Mystic
- Born: 7th or 8th Century Persia
- Died: March 738 (3 Rabi' al-Thani 120 AH).
- Venerated in: Islam
- Influences: Hasan al-Basri
- Influenced: Dawud Tai

= Habib al-Ajami =

8th century Muslim Sufi mystic, saint and traditionalist

Habib ibn Muhammad al-‘Ajami al-Basri (حبيب بن محمد العجمي البصري) known also as Habib al-Ajami (حبيب العجمي) and Habib al-Farsi (حبيب الفارسي) was a Muslim Sufi mystic, saint, and traditionalist of Persian descent. Different dates for his death are given in the sources, such as 113 AH (731 CE), 120 (738), 125 (743), and 130 (747-48). Habib-i Ajami settled in Basra, where his shrine is. He is a disciple of Hasan al-Basri. His disciple is Dāwūd al-Tai.

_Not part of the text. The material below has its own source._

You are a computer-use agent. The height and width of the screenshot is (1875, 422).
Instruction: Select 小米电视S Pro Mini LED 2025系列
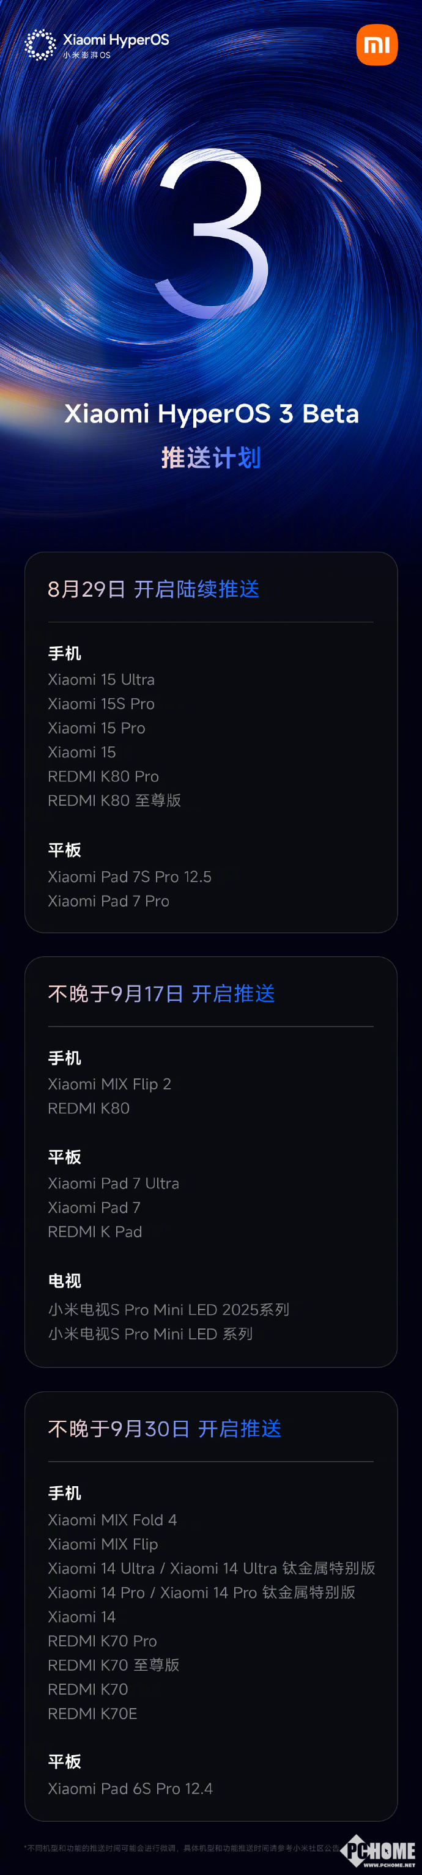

According to Ibn Hajar, Habib is a solid hadith narrator. Hasan al-Basri, Ibn Sirrin, Abu Tamima al-Hujaymi and Bakir bin Abdullah narrated hadiths from him, and Sulayman al-Taymi, Hammad bin Salama, Jafar bin Sulayman and Mu'tamir bin Sulayman reported from him. Bukhari also mentioned him in al-Adab al-Mufrad (I, 366) and al-Tarikh al-Kabir (II, 326). Although Ibn al-Jawzi says that Habib, the narrator of the hadith, is another person, this information should be viewed with caution unless it is confirmed by other sources.

== Biography ==
There is insufficient information about his family and life, but he was originally from Persia. Abu al-Fayd al-Manufi records that he was the son of a king without citing the source. It is rumored that Habib was engaged in trade and usury before turning to Sufism (tasawwuf), and collected a messenger's fee from the debtor if they were not able to pay when he went to collect his debt. It is said that once when he was about to eat a beggar asked him for alms and he harshly scolded him. Meanwhile, when his wife told him that his food had become bloodied, Habib regretted what he had done and decided to become an honest merchant and quit usury. According to the legend, Habib was extremely upset when the children who were playing games while he was passing by, ran away from him because they were fearful, and he went to the assembly of Hasan al-Basri and repented.

Fariduddin Attar records that Habib-i Ajami received knowledge from Hasan-i Basri during the day and was busy with worship at night in the zawiya he had built on the edge of the Euphrates. According to the rumor, Hasan-i Basri thought that it would not be possible to pray behind him because Habib mispronounced Quranic verses while praying. However, in his dream, he was warned that all the prayers he performed would be accepted for the sake of the prayer he would offer behind Habib, because there was a big difference between correcting the tongue and correcting the heart. This narration is important in that it is one of the first characteristic examples of the mystical understanding that prioritizes the inward over the outward.

== Significance ==
Another feature of Habib is that he is a person whose prayers are accepted according to common opinion. Attar mentions various legends on this subject. Habib's wife Amra was also one of the women ascetics of the time.

The main importance of Habib in terms of the history of tasawwuf is that he takes place after Hasan al-Basri in the chain of succession (silsila) of the tariqas that were formed in the centuries after the period of asceticism (zuhd). Dawud al-Tai is seen as his disciple in these chains. The fact that they were included in the chains of great orders such as the Naqshbandi, Qadiri, and Mawlawi enabled their legends to reach the present day.